Bisnis / Energi
Rabu, 05 Agustus 2026 | 13:30 WIB
Badan Pusat Statistik (BPS) melaporkan sektor pertambangan menjadi satu-satunya lapangan usaha yang mengalami kontraksi pada triwulan II 2026, Jakarta, Rabu (5/8/2025). [Suara.com/Fakhri]
Baca 10 detik
  • Badan Pusat Statistik mencatat sektor pertambangan Indonesia terkontraksi 1,64 persen pada triwulan II 2026.
  • Kontraksi tersebut dipicu penurunan produksi bijih logam, penataan kuota batu bara, serta turunnya produktivitas migas.
  • Ekonomi nasional tetap tumbuh positif sebesar 5,29 persen dengan industri pengolahan sebagai penyumbang terbesar.

Suara.com - Sektor pertambangan menjadi satu-satunya lapangan usaha yang mengalami kontraksi pada triwulan II 2026, di tengah pertumbuhan ekonomi Indonesia sebesar 5,29 persen secara tahunan (year-on-year/yoy). 

Badan Pusat Statistik (BPS) mencatat lapangan usaha pertambangan terkontraksi 1,64 persen dibandingkan periode yang sama tahun lalu.

Deputi Bidang Neraca dan Analisis Statistik BPS, Moh Edy Mahmud, mengatakan, seluruh lapangan usaha mencatat pertumbuhan positif kecuali sektor pertambangan.

"Pada triwulan II-2026, secara year-on-year seluruh lapangan usaha tumbuh positif kecuali lapangan usaha pertambangan," kata Edy dalam konferensi pers di Kantor BPS RI, Selasa (5/8/2026).

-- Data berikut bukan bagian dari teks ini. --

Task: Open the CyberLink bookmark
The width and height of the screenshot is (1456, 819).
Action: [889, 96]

Menurut dia, kontraksi sektor pertambangan dipicu oleh penurunan produksi di sejumlah komoditas tambang. Pertambangan bijih logam tercatat menyusut 9,42 persen akibat turunnya produksi bijih bauksit, bijih timah, dan bijih nikel.

Selain itu, operasi tambang bawah tanah Grasberg Block Cave di Papua Tengah juga belum pulih sepenuhnya setelah insiden longsor atau aliran lumpur yang terjadi pada September 2025.

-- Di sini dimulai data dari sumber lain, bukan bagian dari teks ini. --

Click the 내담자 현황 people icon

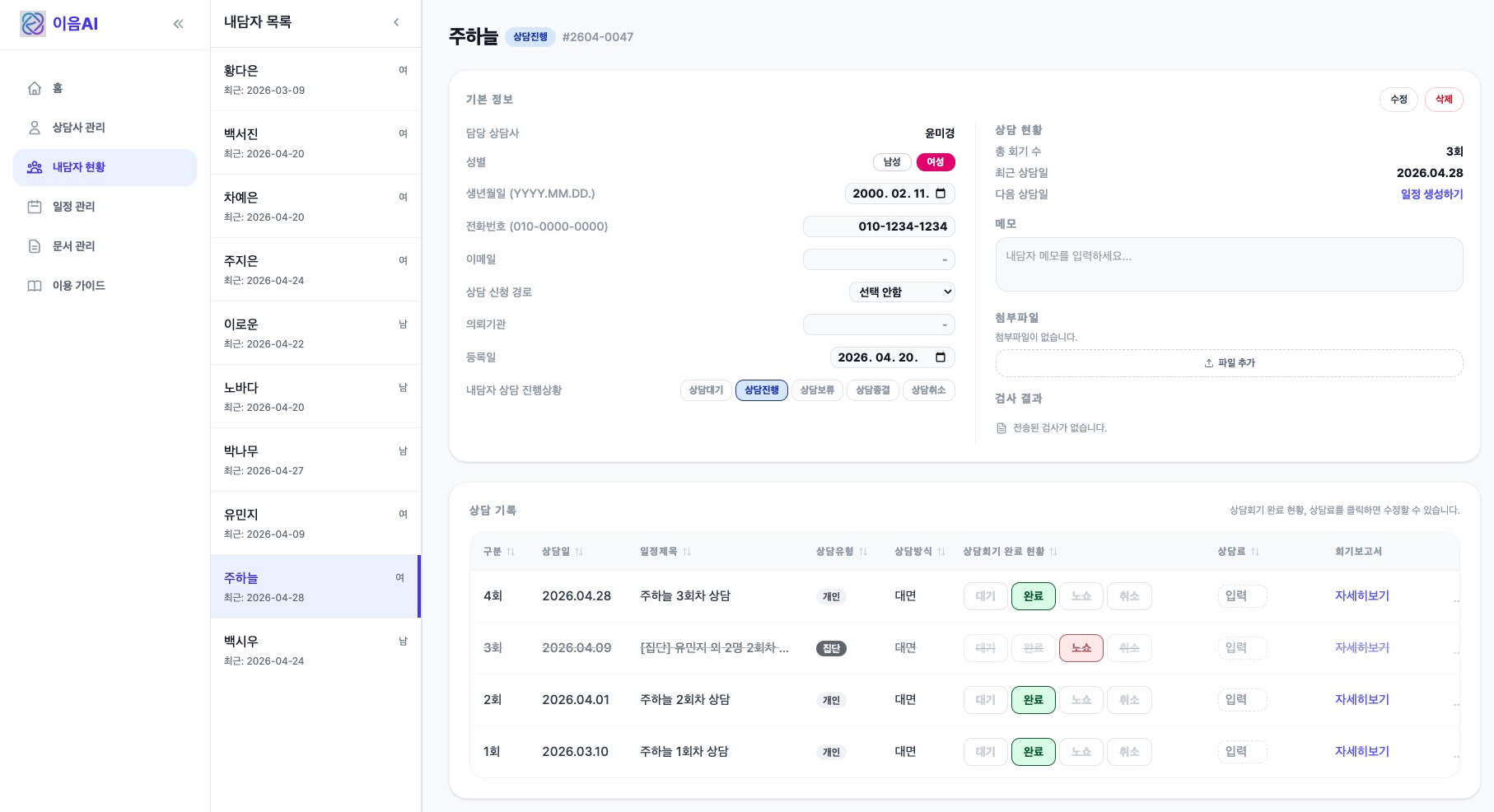point(34,167)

Pertambangan batubara. (Antara/Irwansyah Putra)

"Pertambangan bijih logam terkontraksi sebesar 9,42 persen akibat penurunan produksi beberapa komoditas tambang seperti bijih bauksit, bijih timah, bijih nikel. Selain itu juga belum pulihnya operasi tambang bawah tanah di Grasberg Block Cave di Provinsi Papua Tengah pascainsiden longsor atau aliran lumpur pada September tahun 2025," ujarnya.

BPS juga mencatat pertambangan batu bara dan lignit terkontraksi 1,41 persen. Kondisi tersebut dipengaruhi penataan kuota produksi melalui Rencana Kerja dan Anggaran Biaya (RKAB) 2025-2027 sebagai upaya menjaga keseimbangan pasokan dan mendukung perbaikan harga batu bara di pasar internasional.

Sementara itu, pertambangan minyak, gas, dan panas bumi mengalami kontraksi 2,15 persen akibat penurunan alami produktivitas sumur migas serta minimnya penemuan cadangan migas baru.

Baca Juga: Dear Pak Prabowo: 22,93 Juta Warga RI Masih Hidup Miskin

"Pertambangan minyak, gas, dan panas bumi terkontraksi sebesar 2,15 persen disebabkan penurunan tingkat alamiah produktivitas sumur migas, serta minimnya penemuan cadangan migas baru," ucap Edy.

Di sisi lain, BPS mencatat sejumlah lapangan usaha justru mencatat pertumbuhan tinggi pada triwulan II 2026. 

Pengadaan listrik dan gas tumbuh 10,81 persen, penyediaan akomodasi dan makan minum meningkat 10,60 persen, sedangkan sektor informasi dan komunikasi tumbuh 6,97 persen.

Adapun dari sisi kontribusi terhadap pertumbuhan ekonomi, industri pengolahan menjadi penyumbang terbesar dengan sumber pertumbuhan sebesar 0,90 persen. 

Disusul sektor perdagangan sebesar 0,83 persen, konstruksi 0,62 persen, serta informasi dan komunikasi sebesar 0,48 persen.